An article in the Columbus (GA) Enquirer (2 Sep 1898) tells us that "Mrs. Billard, the daughter of the late Rev. Edward Oldrin, who lives on Bank Street [Stamford, CT]" ... and that she got it "by inheritance from her father. ... The book is in the original binding and well preserved, the Old Testament part having been printed in 1597 and the New Testament in 1596. The covers are of wood."
This is an important point. Always check the dates that each of the Testaments was printed. Printers often printed them separately and then joined them together when they published the Bible. This is a way to date a family Bible.
"Inscribed on the yellow fly-leat are the words: Edward Oulldron owns this book and after his death to his son Edward Oulldron, given by his grandfather - 1651." Elsewhere it states "Edward Oldrin's [note the change in spelling] book, given by his father on is deathbed in the 1827, July 28, to be kept in the family."
Mrs.
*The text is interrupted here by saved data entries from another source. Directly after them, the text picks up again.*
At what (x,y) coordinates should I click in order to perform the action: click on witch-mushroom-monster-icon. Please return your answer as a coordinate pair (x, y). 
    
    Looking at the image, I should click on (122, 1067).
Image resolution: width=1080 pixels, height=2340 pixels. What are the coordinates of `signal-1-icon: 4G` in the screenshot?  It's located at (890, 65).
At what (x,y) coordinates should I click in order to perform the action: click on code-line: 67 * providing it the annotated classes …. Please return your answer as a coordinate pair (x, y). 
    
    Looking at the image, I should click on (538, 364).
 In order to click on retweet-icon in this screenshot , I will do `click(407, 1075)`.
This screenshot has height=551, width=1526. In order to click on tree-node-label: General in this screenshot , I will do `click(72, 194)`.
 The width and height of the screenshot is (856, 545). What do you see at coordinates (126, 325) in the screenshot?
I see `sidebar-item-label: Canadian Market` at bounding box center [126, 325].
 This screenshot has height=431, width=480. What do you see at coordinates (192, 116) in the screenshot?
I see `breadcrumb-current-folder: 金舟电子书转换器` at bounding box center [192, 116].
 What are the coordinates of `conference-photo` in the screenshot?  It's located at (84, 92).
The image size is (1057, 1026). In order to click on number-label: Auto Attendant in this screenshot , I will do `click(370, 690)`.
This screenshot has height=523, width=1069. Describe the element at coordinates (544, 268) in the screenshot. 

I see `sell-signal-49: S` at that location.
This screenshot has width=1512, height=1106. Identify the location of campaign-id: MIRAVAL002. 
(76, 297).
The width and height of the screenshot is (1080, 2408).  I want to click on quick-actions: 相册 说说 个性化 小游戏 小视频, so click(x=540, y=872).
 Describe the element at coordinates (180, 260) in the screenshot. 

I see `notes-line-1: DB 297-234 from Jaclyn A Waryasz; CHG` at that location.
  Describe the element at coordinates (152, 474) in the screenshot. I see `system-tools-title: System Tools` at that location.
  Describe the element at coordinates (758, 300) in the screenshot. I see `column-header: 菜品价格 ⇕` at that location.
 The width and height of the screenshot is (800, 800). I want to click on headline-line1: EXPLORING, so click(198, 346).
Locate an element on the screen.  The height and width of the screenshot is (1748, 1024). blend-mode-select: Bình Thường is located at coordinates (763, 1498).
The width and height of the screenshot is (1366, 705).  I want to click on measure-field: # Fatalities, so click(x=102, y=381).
Jennie Fairbanks Milligan of Springfield, Ohio brought the family Bible when she was called to testify in a case trying to break the will of the late Delavan Smith of Lake Forest, IL. (Dallas Morning News. 1 October 1921). John M. Butler of Ocean Grove, NJ found out by double checking his family Bible that he was 101 and not 100 years old when he went to celebrate his birthday. He said it was a "pretty tough job trying to keep track of so many birthdays." He said with a smile ... "I must have lived two years in Brooklyn [NY, the] one year that I was there. That's the only way I can account for the discrepancy." (Evening Times - Pawtucket, RI - 17 jan 1901).